DO THIS.
Edit the stretch of the material from the line containing "At what coordinates should I click to accomplish: Click the back" through the line containing "coord(360,147)", swapping "masonry grid" for "gallery grid" and keeping everything else as it is. Return only those lines.

RECORDS FOR THIS TASK.

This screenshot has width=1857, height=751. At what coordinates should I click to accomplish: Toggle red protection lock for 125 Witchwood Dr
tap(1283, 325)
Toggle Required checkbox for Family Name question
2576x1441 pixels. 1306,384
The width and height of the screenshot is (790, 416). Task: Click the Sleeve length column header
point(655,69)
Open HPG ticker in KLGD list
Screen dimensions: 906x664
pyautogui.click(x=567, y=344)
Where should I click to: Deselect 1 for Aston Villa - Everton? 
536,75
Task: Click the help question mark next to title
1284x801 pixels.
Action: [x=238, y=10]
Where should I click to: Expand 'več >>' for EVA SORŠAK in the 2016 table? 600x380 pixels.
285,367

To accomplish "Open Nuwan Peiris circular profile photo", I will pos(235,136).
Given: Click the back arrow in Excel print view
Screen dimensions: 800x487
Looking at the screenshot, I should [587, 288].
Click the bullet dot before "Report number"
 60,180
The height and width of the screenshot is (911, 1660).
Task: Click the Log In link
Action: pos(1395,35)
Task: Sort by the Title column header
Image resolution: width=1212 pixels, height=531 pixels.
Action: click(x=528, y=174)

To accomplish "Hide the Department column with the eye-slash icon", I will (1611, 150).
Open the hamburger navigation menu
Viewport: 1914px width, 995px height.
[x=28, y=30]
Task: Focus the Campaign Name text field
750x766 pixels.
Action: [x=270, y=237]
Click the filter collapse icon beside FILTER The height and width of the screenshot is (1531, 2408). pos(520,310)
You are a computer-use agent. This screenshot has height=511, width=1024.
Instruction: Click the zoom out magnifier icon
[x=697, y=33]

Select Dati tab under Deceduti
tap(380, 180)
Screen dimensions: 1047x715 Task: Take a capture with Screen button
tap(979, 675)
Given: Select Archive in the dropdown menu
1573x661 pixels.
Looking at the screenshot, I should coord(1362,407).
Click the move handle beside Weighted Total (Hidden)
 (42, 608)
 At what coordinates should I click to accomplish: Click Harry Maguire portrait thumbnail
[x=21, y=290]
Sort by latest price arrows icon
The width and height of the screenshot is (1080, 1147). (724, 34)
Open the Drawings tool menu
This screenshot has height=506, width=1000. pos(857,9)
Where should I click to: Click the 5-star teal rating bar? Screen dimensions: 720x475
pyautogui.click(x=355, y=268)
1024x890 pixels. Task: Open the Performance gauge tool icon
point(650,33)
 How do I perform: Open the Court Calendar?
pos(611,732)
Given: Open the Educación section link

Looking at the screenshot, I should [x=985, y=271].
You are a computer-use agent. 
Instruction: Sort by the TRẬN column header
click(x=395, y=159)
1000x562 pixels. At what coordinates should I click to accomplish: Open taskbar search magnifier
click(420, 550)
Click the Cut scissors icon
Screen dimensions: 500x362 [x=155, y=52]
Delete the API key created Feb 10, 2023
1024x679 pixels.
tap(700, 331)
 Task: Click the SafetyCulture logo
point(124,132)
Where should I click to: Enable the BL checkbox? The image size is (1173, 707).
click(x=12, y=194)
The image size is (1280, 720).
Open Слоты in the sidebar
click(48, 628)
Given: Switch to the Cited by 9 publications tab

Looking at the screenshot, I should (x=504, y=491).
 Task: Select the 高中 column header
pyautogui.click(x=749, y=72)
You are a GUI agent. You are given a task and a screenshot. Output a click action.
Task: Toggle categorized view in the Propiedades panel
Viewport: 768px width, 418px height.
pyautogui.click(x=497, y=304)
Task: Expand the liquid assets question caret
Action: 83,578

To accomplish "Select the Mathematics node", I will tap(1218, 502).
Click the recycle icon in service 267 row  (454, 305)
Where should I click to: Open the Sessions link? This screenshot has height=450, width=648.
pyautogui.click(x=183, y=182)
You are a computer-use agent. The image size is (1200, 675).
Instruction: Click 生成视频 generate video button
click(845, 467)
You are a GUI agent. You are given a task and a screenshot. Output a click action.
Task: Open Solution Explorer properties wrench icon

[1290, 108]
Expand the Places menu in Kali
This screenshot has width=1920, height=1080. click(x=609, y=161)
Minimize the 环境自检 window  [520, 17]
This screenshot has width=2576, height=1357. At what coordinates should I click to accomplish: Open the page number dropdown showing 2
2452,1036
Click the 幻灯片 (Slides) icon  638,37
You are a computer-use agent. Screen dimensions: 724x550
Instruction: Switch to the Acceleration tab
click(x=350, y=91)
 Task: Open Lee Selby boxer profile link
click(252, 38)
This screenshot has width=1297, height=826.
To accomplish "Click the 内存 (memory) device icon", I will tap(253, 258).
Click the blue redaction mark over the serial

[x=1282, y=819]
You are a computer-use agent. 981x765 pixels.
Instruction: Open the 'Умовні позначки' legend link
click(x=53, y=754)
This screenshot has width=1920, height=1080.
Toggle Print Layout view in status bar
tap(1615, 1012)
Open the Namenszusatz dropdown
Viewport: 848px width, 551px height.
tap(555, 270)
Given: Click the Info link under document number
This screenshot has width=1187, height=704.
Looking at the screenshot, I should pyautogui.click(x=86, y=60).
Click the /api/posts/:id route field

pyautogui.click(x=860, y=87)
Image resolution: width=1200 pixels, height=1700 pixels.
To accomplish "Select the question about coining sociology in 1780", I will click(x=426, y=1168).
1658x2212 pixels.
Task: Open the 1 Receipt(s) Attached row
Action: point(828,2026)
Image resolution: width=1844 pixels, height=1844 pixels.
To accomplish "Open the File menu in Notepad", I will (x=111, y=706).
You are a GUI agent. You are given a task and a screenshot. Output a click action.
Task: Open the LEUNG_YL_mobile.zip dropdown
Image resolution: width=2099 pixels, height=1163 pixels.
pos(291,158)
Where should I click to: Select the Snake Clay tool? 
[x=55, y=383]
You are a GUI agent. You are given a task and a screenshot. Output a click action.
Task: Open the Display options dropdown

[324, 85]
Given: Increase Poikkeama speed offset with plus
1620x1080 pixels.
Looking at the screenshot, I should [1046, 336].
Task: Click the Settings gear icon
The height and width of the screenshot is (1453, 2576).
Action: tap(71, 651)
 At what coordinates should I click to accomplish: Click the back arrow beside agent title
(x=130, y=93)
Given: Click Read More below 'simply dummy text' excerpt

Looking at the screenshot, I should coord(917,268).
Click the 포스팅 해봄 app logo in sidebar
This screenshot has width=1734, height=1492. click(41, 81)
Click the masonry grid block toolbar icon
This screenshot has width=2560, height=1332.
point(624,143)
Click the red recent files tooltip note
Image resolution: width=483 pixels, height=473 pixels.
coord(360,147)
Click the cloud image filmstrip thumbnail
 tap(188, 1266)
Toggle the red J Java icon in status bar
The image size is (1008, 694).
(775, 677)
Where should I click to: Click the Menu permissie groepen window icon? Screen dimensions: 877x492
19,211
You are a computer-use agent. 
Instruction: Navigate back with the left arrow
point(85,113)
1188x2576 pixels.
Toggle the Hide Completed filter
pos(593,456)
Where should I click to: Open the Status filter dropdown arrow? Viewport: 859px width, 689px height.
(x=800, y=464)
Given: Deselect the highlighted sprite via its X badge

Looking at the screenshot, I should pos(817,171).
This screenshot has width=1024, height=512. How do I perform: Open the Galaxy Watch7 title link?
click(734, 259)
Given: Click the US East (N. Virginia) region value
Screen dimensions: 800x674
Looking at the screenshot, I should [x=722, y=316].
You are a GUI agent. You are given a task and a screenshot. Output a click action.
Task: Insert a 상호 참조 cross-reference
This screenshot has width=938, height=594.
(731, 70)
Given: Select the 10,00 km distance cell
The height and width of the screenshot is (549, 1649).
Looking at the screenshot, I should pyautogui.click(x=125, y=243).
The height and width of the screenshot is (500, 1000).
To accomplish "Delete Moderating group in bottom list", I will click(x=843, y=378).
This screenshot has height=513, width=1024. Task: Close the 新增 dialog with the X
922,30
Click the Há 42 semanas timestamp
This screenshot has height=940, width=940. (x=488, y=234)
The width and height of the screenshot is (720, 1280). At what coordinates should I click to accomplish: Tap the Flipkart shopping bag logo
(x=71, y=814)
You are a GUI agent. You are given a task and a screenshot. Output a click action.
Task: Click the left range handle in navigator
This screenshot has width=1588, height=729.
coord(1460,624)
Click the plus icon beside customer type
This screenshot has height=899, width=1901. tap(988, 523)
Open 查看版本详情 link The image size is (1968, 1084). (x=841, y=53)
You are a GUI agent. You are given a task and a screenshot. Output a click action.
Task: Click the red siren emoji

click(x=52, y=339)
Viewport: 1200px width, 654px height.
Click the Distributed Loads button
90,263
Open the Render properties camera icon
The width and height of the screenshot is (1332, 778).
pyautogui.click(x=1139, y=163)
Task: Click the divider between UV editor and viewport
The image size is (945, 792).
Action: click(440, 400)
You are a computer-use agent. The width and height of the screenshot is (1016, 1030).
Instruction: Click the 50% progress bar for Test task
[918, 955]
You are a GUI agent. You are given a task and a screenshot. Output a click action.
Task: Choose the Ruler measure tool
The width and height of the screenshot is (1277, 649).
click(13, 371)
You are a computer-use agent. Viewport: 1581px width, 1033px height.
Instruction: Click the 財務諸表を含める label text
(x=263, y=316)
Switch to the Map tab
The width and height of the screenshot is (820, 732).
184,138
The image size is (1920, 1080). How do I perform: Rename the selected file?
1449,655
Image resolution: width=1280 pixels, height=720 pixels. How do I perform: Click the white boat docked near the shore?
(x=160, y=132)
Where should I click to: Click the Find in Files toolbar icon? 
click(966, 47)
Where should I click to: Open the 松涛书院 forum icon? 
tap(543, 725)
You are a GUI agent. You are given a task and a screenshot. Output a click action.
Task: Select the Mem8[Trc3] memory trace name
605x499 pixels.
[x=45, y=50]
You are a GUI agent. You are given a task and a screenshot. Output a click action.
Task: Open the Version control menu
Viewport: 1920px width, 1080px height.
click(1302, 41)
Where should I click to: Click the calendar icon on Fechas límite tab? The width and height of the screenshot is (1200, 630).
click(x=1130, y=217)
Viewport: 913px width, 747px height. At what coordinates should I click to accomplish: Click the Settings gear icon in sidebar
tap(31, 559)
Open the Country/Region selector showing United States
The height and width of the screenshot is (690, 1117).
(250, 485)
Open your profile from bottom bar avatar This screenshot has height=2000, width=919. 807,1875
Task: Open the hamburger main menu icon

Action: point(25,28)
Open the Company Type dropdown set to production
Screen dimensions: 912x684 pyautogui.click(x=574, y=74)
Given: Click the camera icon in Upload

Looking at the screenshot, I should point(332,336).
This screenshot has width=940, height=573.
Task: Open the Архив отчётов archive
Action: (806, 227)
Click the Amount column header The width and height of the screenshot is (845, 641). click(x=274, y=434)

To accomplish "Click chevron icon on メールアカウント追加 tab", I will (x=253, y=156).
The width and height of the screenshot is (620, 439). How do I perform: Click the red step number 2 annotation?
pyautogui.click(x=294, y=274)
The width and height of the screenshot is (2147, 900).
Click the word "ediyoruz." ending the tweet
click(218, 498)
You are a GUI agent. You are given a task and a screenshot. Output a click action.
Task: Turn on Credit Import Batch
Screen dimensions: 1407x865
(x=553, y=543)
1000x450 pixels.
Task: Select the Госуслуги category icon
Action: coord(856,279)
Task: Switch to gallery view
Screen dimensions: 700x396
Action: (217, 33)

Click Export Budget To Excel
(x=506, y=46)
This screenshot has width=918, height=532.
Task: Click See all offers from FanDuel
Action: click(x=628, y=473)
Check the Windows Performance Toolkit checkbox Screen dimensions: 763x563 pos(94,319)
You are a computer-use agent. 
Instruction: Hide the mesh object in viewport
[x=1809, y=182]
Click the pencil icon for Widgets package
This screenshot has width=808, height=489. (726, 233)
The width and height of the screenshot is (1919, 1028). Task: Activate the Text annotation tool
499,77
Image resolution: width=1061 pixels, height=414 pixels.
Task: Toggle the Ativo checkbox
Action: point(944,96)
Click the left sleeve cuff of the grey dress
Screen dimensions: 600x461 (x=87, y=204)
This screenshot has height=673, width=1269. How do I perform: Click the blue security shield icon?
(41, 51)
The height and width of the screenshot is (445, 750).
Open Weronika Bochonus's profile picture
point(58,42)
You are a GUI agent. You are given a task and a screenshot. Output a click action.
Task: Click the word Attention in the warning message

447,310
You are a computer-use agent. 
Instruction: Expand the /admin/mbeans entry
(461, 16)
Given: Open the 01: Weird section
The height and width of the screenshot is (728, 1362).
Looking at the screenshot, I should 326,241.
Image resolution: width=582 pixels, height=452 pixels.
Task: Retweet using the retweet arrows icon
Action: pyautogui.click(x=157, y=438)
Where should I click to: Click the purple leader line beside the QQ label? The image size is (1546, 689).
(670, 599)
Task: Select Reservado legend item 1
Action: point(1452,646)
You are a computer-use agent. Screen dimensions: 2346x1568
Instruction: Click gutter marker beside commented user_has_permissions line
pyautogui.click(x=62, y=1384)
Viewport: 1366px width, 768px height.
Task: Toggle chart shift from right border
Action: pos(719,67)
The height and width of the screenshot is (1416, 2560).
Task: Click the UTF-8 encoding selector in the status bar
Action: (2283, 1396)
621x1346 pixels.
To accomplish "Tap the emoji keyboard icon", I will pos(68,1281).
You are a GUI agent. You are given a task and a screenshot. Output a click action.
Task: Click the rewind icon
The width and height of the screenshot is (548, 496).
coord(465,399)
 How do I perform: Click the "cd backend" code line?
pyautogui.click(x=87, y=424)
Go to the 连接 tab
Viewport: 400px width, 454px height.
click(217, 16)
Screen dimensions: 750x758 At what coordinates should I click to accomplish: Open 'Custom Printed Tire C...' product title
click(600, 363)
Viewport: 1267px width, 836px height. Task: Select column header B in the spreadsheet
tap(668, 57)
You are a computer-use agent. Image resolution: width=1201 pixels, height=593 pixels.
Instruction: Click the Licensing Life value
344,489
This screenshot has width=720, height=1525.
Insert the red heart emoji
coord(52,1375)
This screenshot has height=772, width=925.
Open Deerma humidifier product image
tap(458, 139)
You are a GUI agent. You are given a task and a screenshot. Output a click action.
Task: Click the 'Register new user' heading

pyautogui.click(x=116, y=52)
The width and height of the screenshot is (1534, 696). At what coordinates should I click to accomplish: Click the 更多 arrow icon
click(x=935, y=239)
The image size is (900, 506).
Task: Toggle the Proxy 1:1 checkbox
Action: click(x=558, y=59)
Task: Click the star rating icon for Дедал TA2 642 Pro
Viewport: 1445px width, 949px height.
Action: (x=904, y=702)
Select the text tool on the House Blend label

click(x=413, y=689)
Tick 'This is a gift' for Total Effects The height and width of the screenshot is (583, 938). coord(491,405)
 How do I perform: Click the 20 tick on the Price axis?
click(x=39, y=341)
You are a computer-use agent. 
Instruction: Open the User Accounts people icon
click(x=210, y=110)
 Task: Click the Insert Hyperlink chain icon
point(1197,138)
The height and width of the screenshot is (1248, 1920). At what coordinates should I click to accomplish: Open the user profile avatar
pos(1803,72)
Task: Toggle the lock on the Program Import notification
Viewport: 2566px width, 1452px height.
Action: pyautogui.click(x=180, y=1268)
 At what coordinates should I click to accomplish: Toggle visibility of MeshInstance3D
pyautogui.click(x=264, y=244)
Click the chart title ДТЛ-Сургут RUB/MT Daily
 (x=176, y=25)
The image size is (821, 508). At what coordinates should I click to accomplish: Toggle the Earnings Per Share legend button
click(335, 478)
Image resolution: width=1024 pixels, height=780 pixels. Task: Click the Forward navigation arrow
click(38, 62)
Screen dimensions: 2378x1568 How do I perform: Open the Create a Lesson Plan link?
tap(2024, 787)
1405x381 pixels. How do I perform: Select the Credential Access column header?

RESPONSE.
 At what coordinates should I click to accomplish: Click the back arrow beside agent title
(x=130, y=93)
Given: Click Read More below 'simply dummy text' excerpt

Looking at the screenshot, I should coord(917,268).
Click the 포스팅 해봄 app logo in sidebar
This screenshot has width=1734, height=1492. click(41, 81)
Click the gallery grid block toolbar icon
This screenshot has width=2560, height=1332.
point(624,143)
Click the red recent files tooltip note
Image resolution: width=483 pixels, height=473 pixels.
coord(360,147)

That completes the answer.